#### [PROBLEM TO WORK ON]
Copy each of the following items word for word, one per line.

#### [SUPPLIED RECORDS]
>>

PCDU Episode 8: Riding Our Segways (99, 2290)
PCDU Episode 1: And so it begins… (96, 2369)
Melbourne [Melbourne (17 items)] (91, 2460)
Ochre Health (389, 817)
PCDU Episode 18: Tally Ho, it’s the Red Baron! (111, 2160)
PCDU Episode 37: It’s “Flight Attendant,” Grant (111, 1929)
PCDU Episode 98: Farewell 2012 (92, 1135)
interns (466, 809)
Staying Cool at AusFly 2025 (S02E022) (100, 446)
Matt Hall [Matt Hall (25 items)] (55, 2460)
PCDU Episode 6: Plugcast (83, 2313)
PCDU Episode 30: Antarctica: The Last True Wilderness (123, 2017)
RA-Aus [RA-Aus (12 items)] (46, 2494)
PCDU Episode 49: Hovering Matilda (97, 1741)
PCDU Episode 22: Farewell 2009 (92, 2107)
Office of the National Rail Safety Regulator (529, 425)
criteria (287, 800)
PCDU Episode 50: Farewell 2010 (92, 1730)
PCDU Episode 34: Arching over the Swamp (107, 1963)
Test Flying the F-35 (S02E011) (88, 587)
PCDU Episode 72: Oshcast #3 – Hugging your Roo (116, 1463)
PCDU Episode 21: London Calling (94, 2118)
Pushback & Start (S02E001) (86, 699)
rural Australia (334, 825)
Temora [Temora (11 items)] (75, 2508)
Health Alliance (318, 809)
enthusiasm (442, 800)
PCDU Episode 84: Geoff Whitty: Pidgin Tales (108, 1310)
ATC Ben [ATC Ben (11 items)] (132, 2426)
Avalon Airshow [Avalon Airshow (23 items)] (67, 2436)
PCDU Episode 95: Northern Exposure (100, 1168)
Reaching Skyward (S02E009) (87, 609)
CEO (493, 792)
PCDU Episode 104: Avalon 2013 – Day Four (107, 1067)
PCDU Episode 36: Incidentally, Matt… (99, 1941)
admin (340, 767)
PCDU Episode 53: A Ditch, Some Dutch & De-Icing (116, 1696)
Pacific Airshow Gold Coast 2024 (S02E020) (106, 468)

<<

#### [REPLY TO THE EXERCISE]
PCDU Episode 8: Riding Our Segways (99, 2290)
PCDU Episode 1: And so it begins… (96, 2369)
Melbourne [Melbourne (17 items)] (91, 2460)
Ochre Health (389, 817)
PCDU Episode 18: Tally Ho, it’s the Red Baron! (111, 2160)
PCDU Episode 37: It’s “Flight Attendant,” Grant (111, 1929)
PCDU Episode 98: Farewell 2012 (92, 1135)
interns (466, 809)
Staying Cool at AusFly 2025 (S02E022) (100, 446)
Matt Hall [Matt Hall (25 items)] (55, 2460)
PCDU Episode 6: Plugcast (83, 2313)
PCDU Episode 30: Antarctica: The Last True Wilderness (123, 2017)
RA-Aus [RA-Aus (12 items)] (46, 2494)
PCDU Episode 49: Hovering Matilda (97, 1741)
PCDU Episode 22: Farewell 2009 (92, 2107)
Office of the National Rail Safety Regulator (529, 425)
criteria (287, 800)
PCDU Episode 50: Farewell 2010 (92, 1730)
PCDU Episode 34: Arching over the Swamp (107, 1963)
Test Flying the F-35 (S02E011) (88, 587)
PCDU Episode 72: Oshcast #3 – Hugging your Roo (116, 1463)
PCDU Episode 21: London Calling (94, 2118)
Pushback & Start (S02E001) (86, 699)
rural Australia (334, 825)
Temora [Temora (11 items)] (75, 2508)
Health Alliance (318, 809)
enthusiasm (442, 800)
PCDU Episode 84: Geoff Whitty: Pidgin Tales (108, 1310)
ATC Ben [ATC Ben (11 items)] (132, 2426)
Avalon Airshow [Avalon Airshow (23 items)] (67, 2436)
PCDU Episode 95: Northern Exposure (100, 1168)
Reaching Skyward (S02E009) (87, 609)
CEO (493, 792)
PCDU Episode 104: Avalon 2013 – Day Four (107, 1067)
PCDU Episode 36: Incidentally, Matt… (99, 1941)
admin (340, 767)
PCDU Episode 53: A Ditch, Some Dutch & De-Icing (116, 1696)
Pacific Airshow Gold Coast 2024 (S02E020) (106, 468)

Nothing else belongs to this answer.